The spam placement measures the % of email that was sent to your recipients spam/bulk folder instead of the inbox. We primarily track email placement using our live user panel of over 1M active email accounts. In addition, our Inbox Tracker clients have the option to also supplement the panel monitoring with seed-based monitoring.
Spam traps or honey pots are email addresses that are created or reclaimed for the purposes of identifying spammers or senders with poor list management practices. Spam traps come in two different flavors: Pristine and Recycled. Pristine spam traps are email addresses that are created for the purpose of preventing spammers. These addresses are created by mailbox providers, trap providers, and blocklist providers and have never been valid email addresses. They are hidden throughout the Internet and almost always picked up by webpage scrapers. Recycled traps, on the other hand, are email addresses that at one time were valid, but became dormant and reclaimed by the mailbox provider and turned into a trap address. Hitting a pristine trap is always bad. And points to questionable list acquisition practices. Hitting a recycled trap is not as bad, but points to poor list management and hygiene practices.

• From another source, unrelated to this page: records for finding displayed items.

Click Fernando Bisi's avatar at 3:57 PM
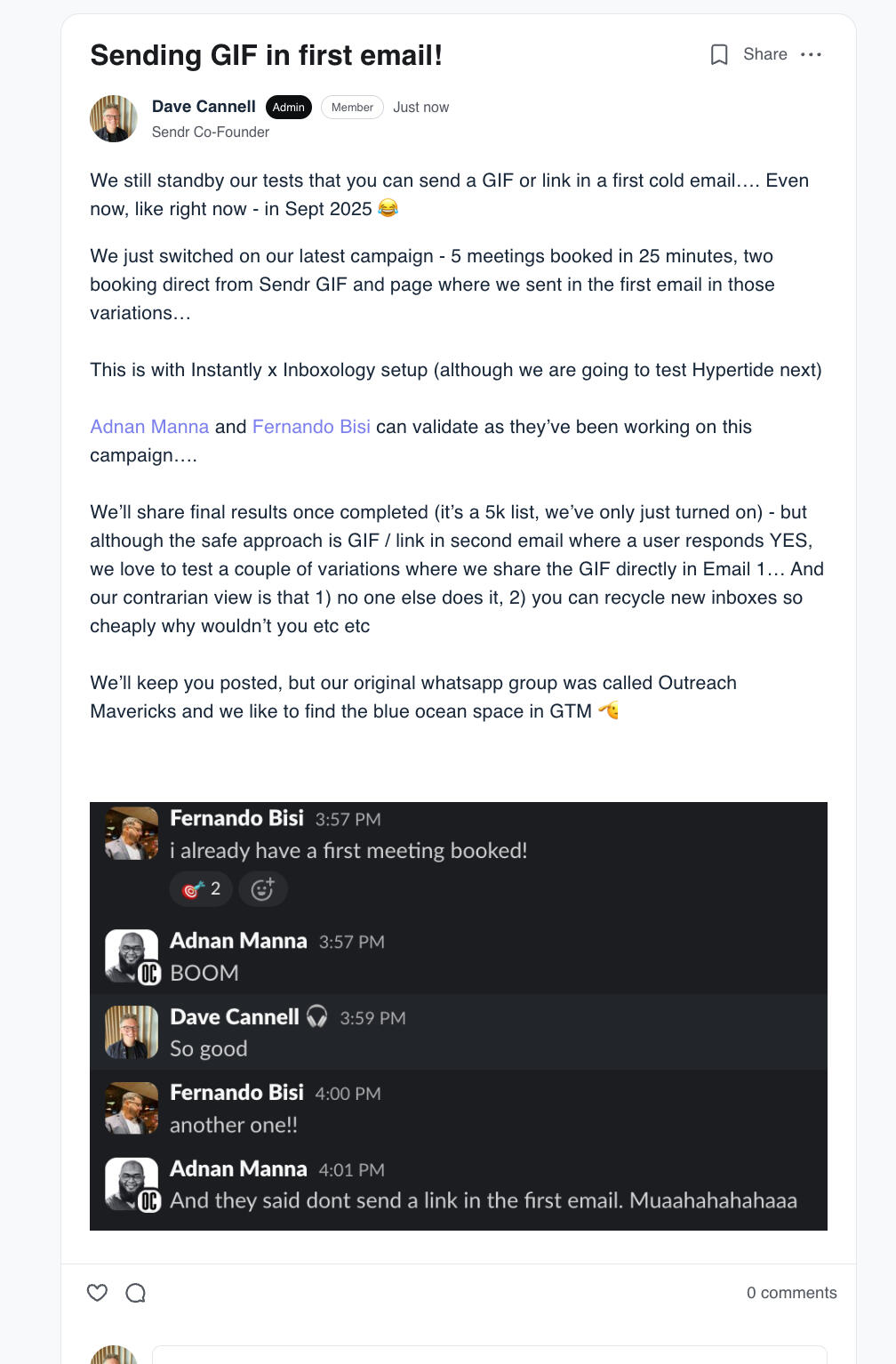896x1364 pixels. pos(132,833)
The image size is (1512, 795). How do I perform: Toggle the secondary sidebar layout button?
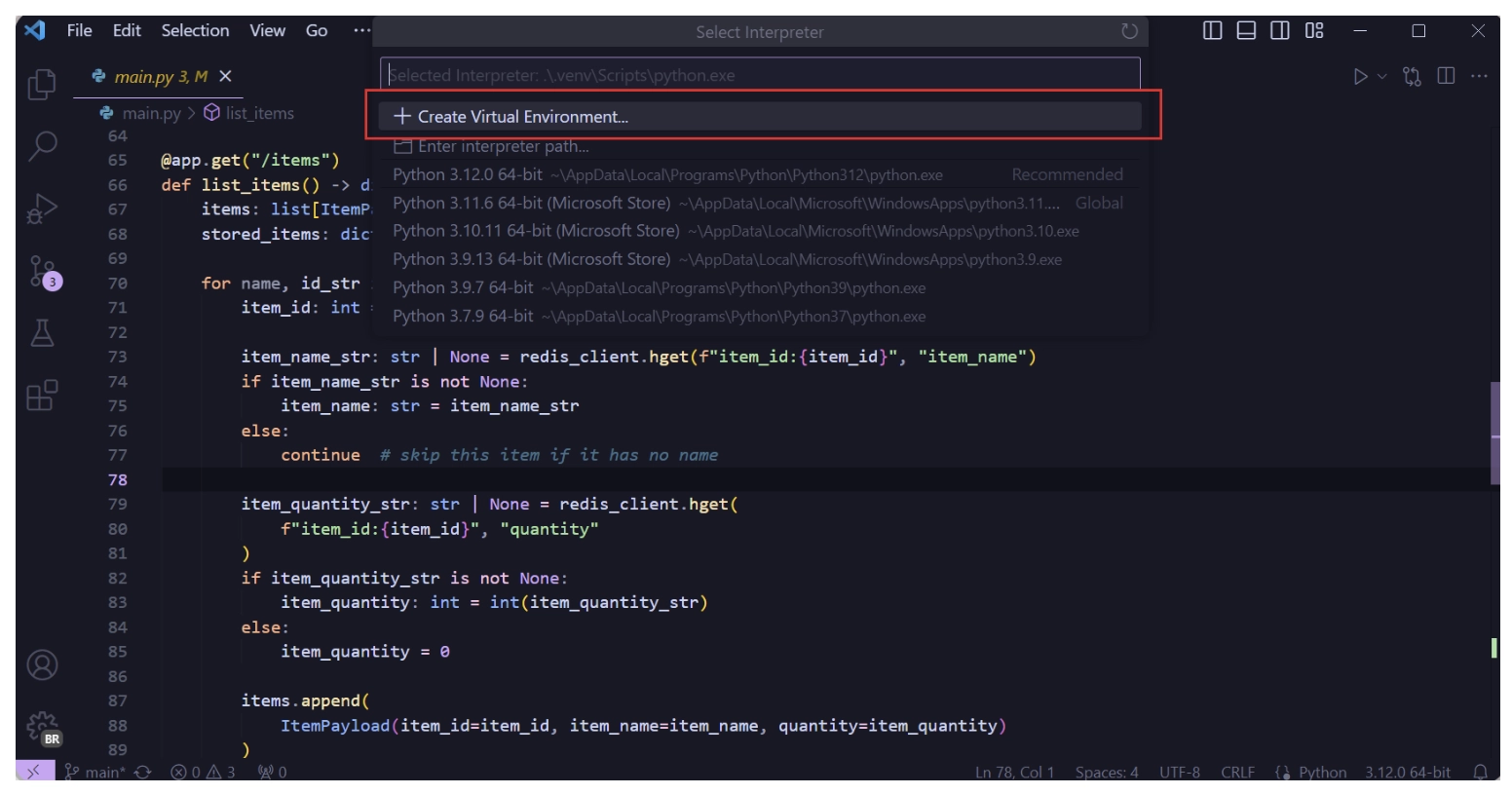pos(1280,31)
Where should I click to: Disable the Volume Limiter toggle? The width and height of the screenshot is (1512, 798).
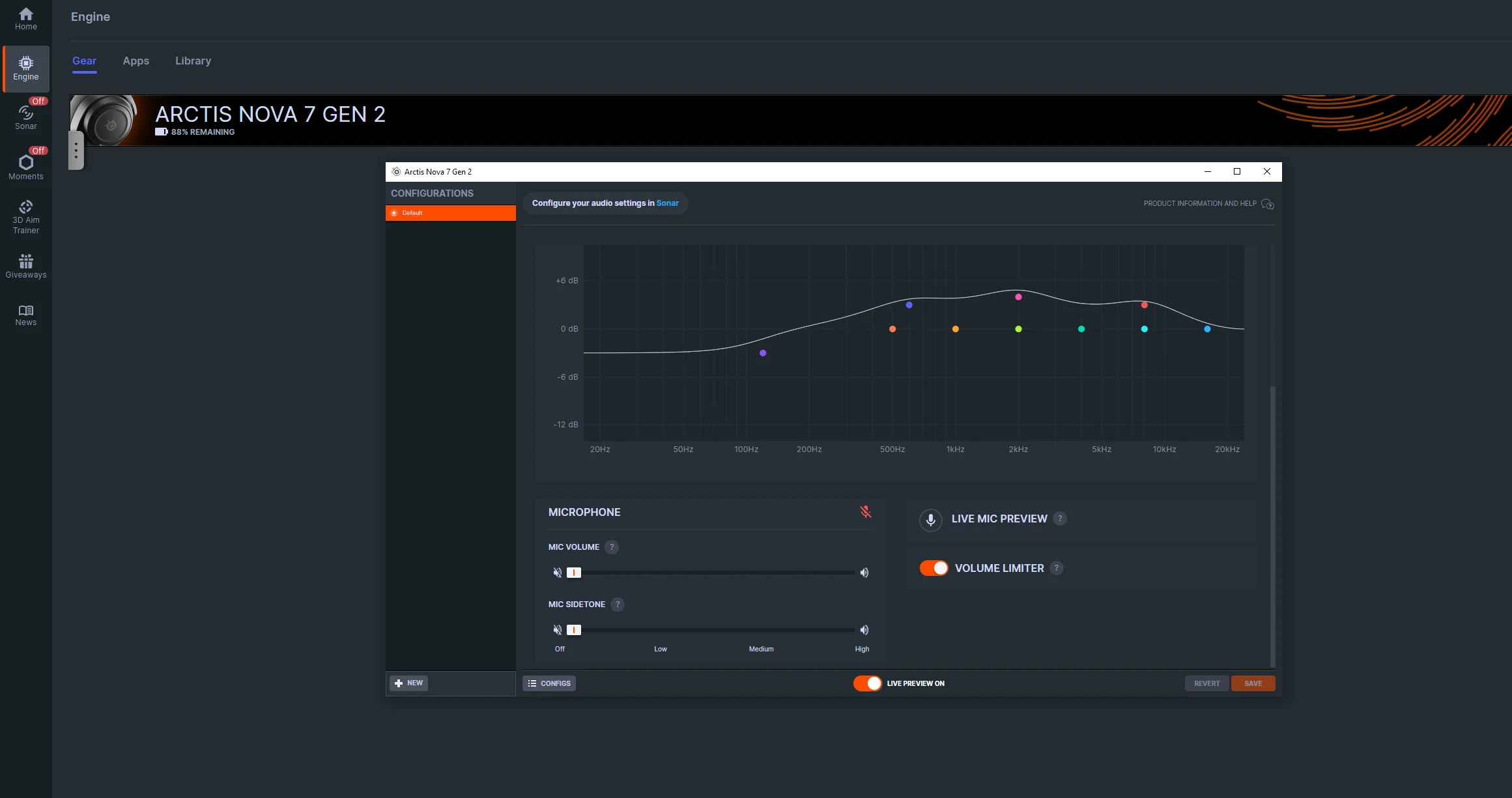[x=934, y=568]
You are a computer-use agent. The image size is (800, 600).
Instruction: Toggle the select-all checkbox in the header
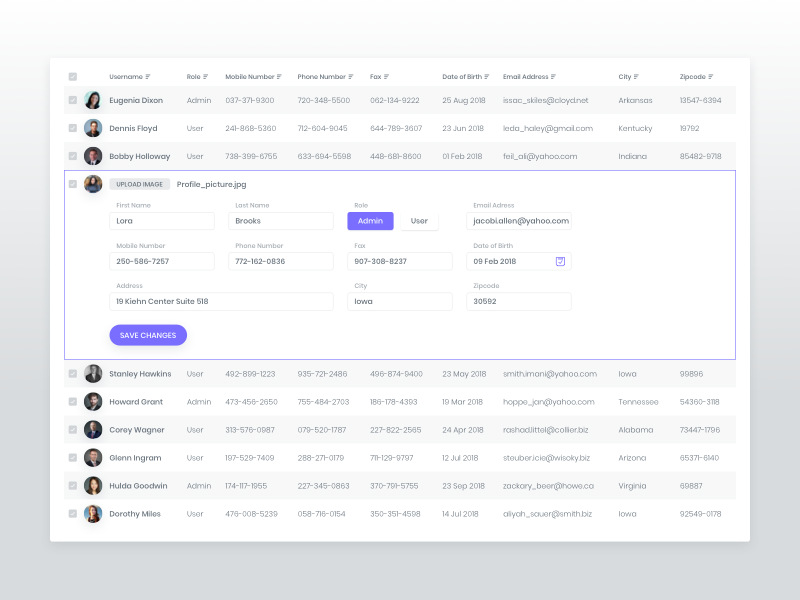point(72,76)
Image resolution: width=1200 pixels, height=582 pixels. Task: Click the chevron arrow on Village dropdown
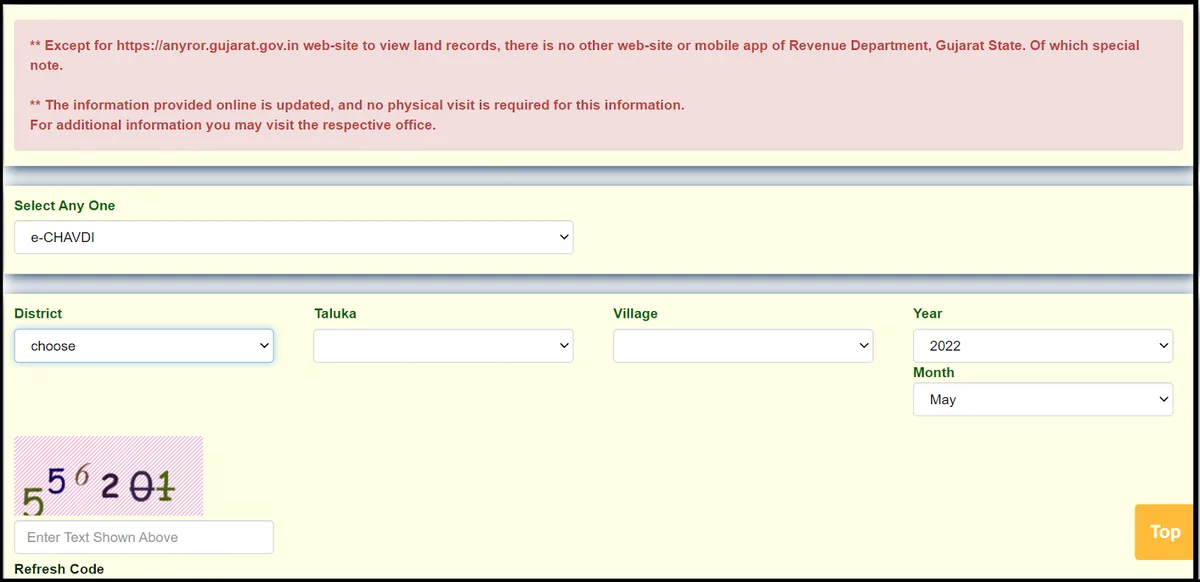(864, 346)
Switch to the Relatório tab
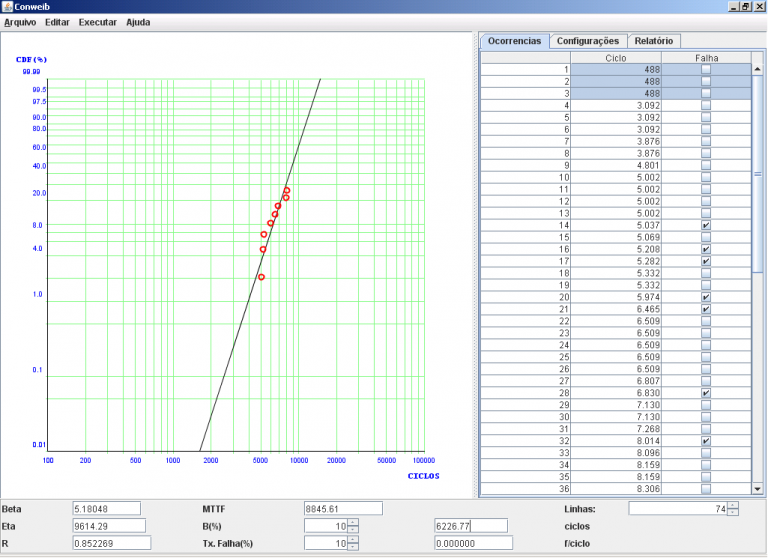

An SPF record is most often a TXT Domain Name Service (DNS) record which identifies the mail servers permitted to send email on your behalf. The primary purpose of SPF is to prevent spammers from forging your envelope From address. Note: SPF looks at the envelope From address not the header From. For more information about SPF see http://www.openspf.org
Virtual Characters or Virtual Profiles are used by our research team in order to opt-in. We use these for a few reasons. The first is to stay up to date on any new sending domains that the company may be using and to look at any new welcome series. We also capture full header information for any campaign received by our virtual characters which can provide additional spam scoring information. Last but not least, we click through all the links in the virtual character email's in order to focus more on acquisition or affiliate marketing. Our virtual character campaigns populate the Top Sending Partner sections under Brand and Company Tracker. Note: Virtual Characters are not included as part of our metrics such as Read or Inbox rate since they are essentially our own seed accounts.